KNIME Server is a commercial enterprise software for team-based collaboration, automation, management, and deployment of data science workflows as analytical applications and services.

The link that you shared guides through installation of the latter, but you would need an active license for it. Is that what you are interested to install and make use of?

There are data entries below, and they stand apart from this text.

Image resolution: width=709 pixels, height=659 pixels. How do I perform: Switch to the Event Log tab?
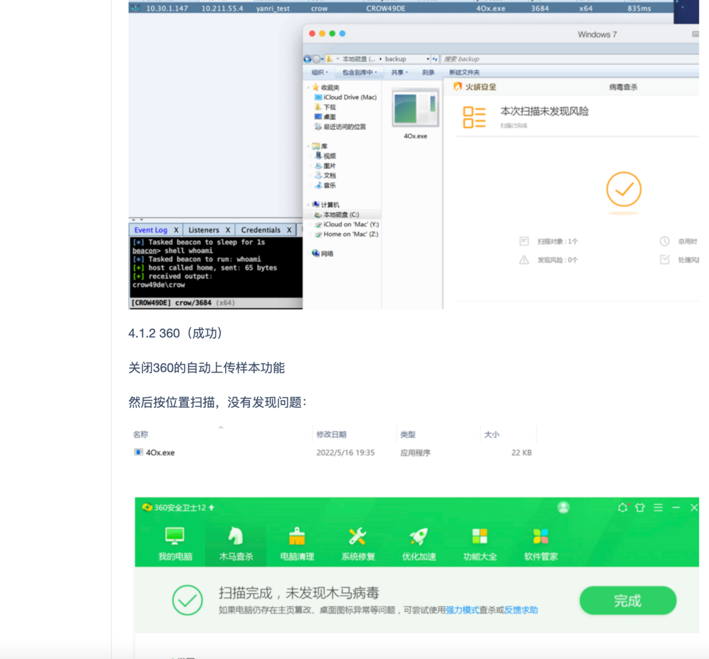[x=151, y=230]
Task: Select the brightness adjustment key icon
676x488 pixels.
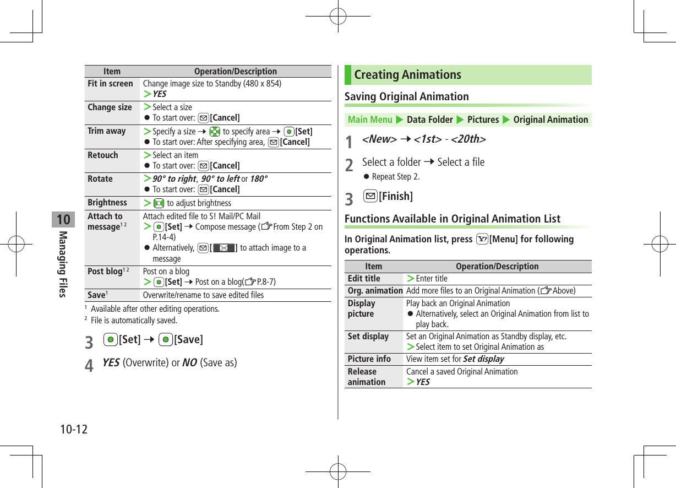Action: [159, 203]
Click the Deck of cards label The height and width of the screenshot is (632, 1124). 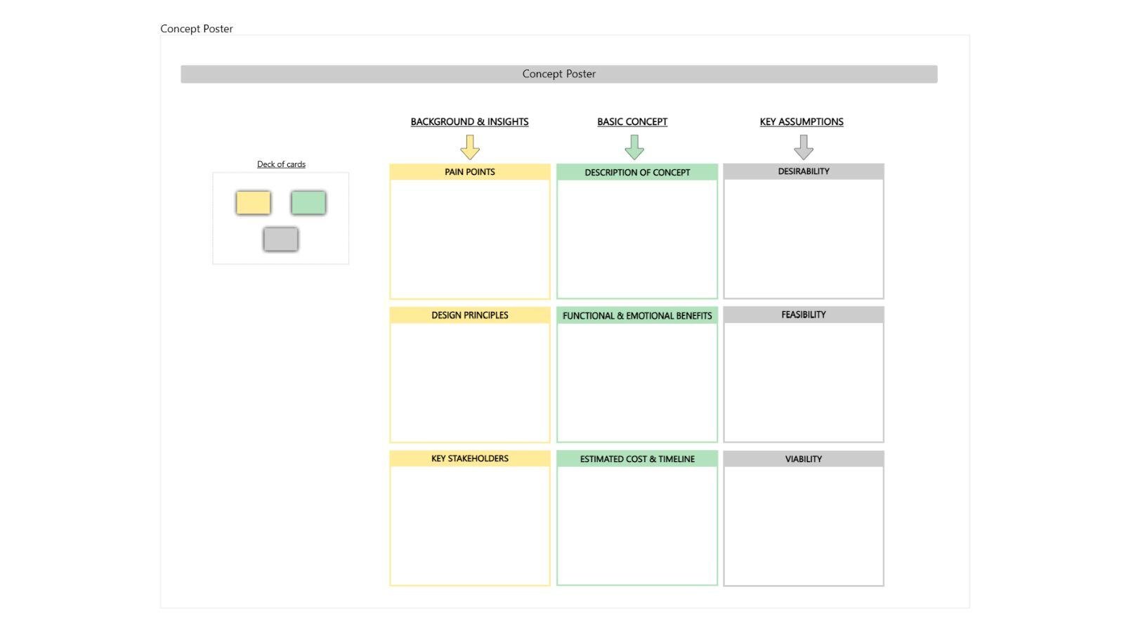pyautogui.click(x=281, y=164)
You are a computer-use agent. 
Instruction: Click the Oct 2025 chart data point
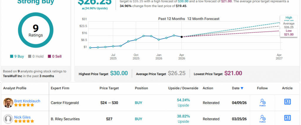coord(136,40)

If so, then you would need to first start the KNIME Server (it automatically start upon installation, but if you reboot of shut down the application you would need to do it again). And then you should be able to access the WebPortal of the Server by accessing http://localhost:8080 if you run browser of the same machine or http://<ip_address_of_KNIME_Server_machine>:8080 if you access it from another machine. Note, that in order for this to work the port 8080 should not be taken/blocked by HDP.

Best regards,
Mischa.

shashank26s · September 11, 2019, 2:40am

Hi @lisovyi,

Thanks for your reply.

Sorry, I should have been clarified in my post. Actually I was trying to use HDP (3.0) hadoop/Spark/Hive with KNIME. Currently I am using KNIME Analytics Platform.
Could you please let me know if this is possible.
getting below issue while loading file from KNIME to HDP3.0

getting below issue while submitting job at spark

Thanks

lisovyi · September 11, 2019, 8:11am

Hi,

so what you are trying to do is to communicate with big data infrastructure from inside of KNIME. This is supported. So there should be some issue with the way things are configured. Could you please send us the knime.log? It would be useful for both issues that you have reported.

By the way, the Big Data extension in KNIME is well documented in https://docs.knime.com/2019-06/bigdata_extensions_admin_guide/index.html and https://docs.knime.com/2019-06/bigdata_extensions_user_guide/index.html. Among other things, we recommend to use Create Spark Context (Livy) instead of the (Jobserver) version.

Please note, that what you describe in the second post does not relate to KNIME Server (unless you try to execute in on KNIME Server) and therefore the server installation page and WebPortal that you mentioned in the first post are not relevant.

Best regards,
Mischa.

shashank26s · September 11, 2019, 4:01pm

Hi @lisovyi,

That is true that I did not do much on setup/Configuration. I will go through those links shared be you.
KNIME.log (9.2 KB)

Please find attached KNIME.log.

mareike.hoeger · September 13, 2019, 8:48am

Hey @shashank26s,
I see in your Workflow that you are trying to using Spark JobServer. We do not recommend that, with HDP3.0 I recommend to use Livy and the Create Spark Context (Livy) node. HDP already includes compatible versions of Apache Livy.
Is there a reason you want to try Spark Jobserver?

For the upload issue: This is most likely a connectivity issue, I think you are not able to connect to the cluster worker nodes. I would recommend you to try the HTTPFS node instead of the HDFS node.

best regards Mareike

system · June 2, 2023, 9:00pm

This topic was automatically closed 90 days after the last reply. New replies are no longer allowed.